Monday, September 14, 2009

The future of schizophrenia

Press conference at the 22nd Congress of the European College of Neuropsychopharmacology, Sept. 14, 2009, Istanbul, Turkey

Schizophrenia is a major public health problem. Affecting almost 1% of the world's population, it takes an enormous economic and social toll in addition to the distress, dysfunction, disability and mortality for those afflicted with this disease.
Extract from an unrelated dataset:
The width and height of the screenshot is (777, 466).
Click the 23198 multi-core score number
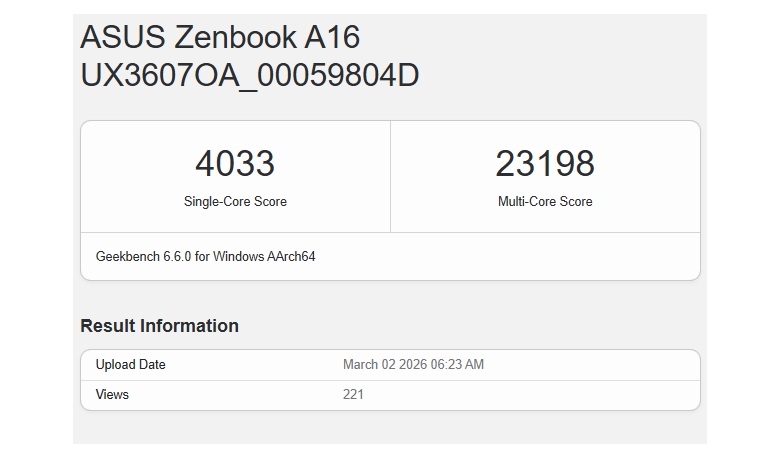[545, 163]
Elements of the disease are present from birth, other aspects emerge during developmental years, and the illness becomes fully expressed in early adulthood with long-lasting implications for most patients.
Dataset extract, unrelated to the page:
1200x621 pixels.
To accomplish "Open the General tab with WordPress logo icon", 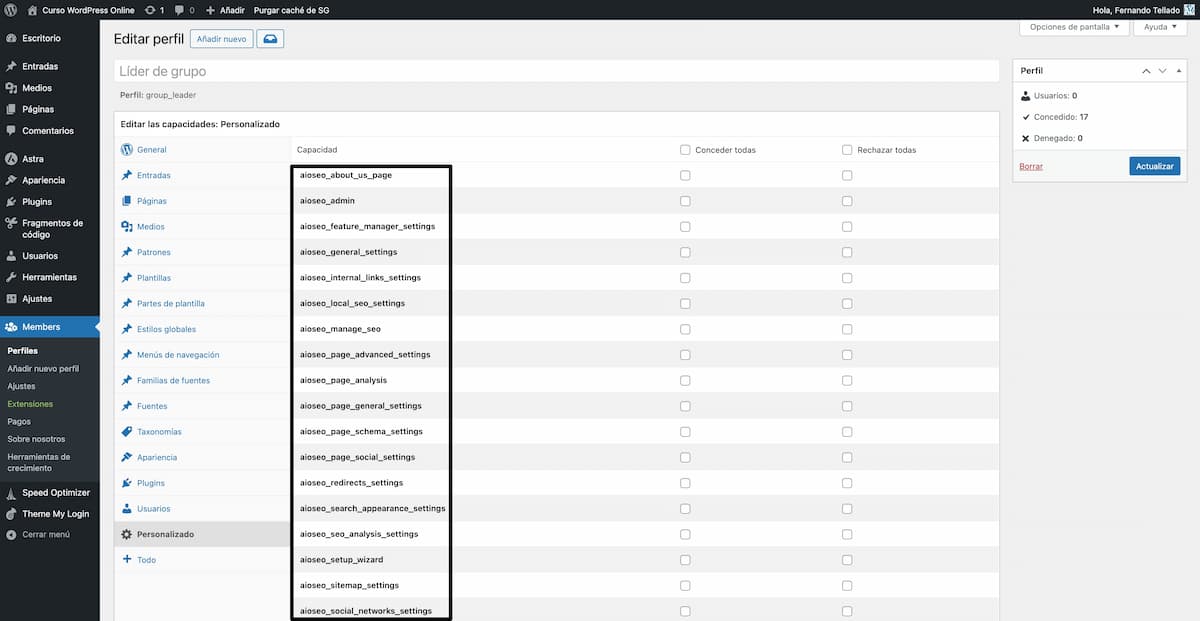I will click(x=126, y=149).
Schizophrenia, which is seen as the paradigmatic psychiatric illness, presents different symptoms in multiple domains, whereby positive and negative phenomena can be separated (Falkai et al., 2005): Positive (psychotic) symptoms in a broader sense include delusions or delusional ideation, hallucinations, disturbance of association, catatonic symptoms, agitations as well as feelings of alien influence and suspiciousness. Negative symptoms include restricted range and intensity of emotional expression, limited thought and speech productivity, social withdrawal, and reduced initiation of goal-directed behaviour. These negative components are typically characterised as affective flattening, alogia, diminished drive, anhedonia and avolition. Furthermore, schizophrenia is associated with cognitive impairment, disorganised speech and behaviour, as well as poor attention. The primary advance in pharmacological treatment of schizophrenia was in 1952 with the introduction of dopamine antagonist antipsychotic drugs.

Paradigm shift in schizophrenia research: from single-disease entity to the paradigm of multiple domains

A century of work has been based on designs that conceptualise schizophrenia as a single disease entity, despite recognition that schizophrenia must have scientific status of a syndrome in the absence of proof of a single disease process (Carpenter et al., 1999). The implications are profound. Research based on the presumption that a single disease is present has produced weak findings that frequently fail confirmation in replication studies. The heterogeneity of patients receiving this diagnosis is substantial. Causal and neuropathological findings valid for some patients will not be found in others. Illness manifestations vary substantially between patients, and symptomatic components of illness are only weakly related to each other within individuals.